MADURA SATU | SUMENEP - Jejak perkara yang sempat menenangkan warga berubah jadi tanda tanya setelah dua nama yang diyakini sebagai pengendali komplotan tak lagi tercantum dalam pelimpahan berkas ke kejaksaan.

Di Kecamatan Ganding, Kabupaten Sumenep, Madura, Jawa Timur, malam yang dulu lekat dengan suara alam kini terasa berbeda. Keheningan bukan lagi sekadar sunyi, melainkan dipenuhi rasa waswas.

Serangkaian kasus pencurian sapi dalam beberapa waktu terakhir membuat warga tak lagi sepenuhnya merasa aman. Keresahan itu belum benar-benar hilang, meski proses hukum sempat berjalan.

Perkara ini bermula dari dua orang bersaudara berinisial S dan A. Di mata sebagian masyarakat, keduanya diyakini sebagai sosok sentral di balik kelompok pencuri sapi yang disebut berjumlah sekitar sepuluh orang.

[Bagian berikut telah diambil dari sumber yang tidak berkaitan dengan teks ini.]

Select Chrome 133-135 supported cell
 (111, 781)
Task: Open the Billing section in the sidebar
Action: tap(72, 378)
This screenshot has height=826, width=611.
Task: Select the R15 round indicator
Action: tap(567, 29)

Aksi komplotan tersebut diduga dilakukan dengan pola yang rapi. Mereka disebut bergerak terstruktur, memilih waktu ketika situasi lengah, lalu pergi tanpa meninggalkan jejak berarti.

ADVERTISEMENT

Saat ketegangan warga mencapai puncaknya, laporan resmi pun diajukan kepada aparat penegak hukum. Langkah itu membuahkan hasil.

S dan A akhirnya diamankan. Proses persidangan berlangsung hingga keduanya divonis hukuman sekitar satu tahun delapan bulan penjara. Sejenak, masyarakat merasa keadilan telah menemukan jalannya.

Namun ketenangan itu tidak berlangsung lama. Belum lama berselang, kasus dengan pola serupa kembali terjadi. Cara pelaku beroperasi dinilai tak jauh berbeda dari kejadian sebelumnya.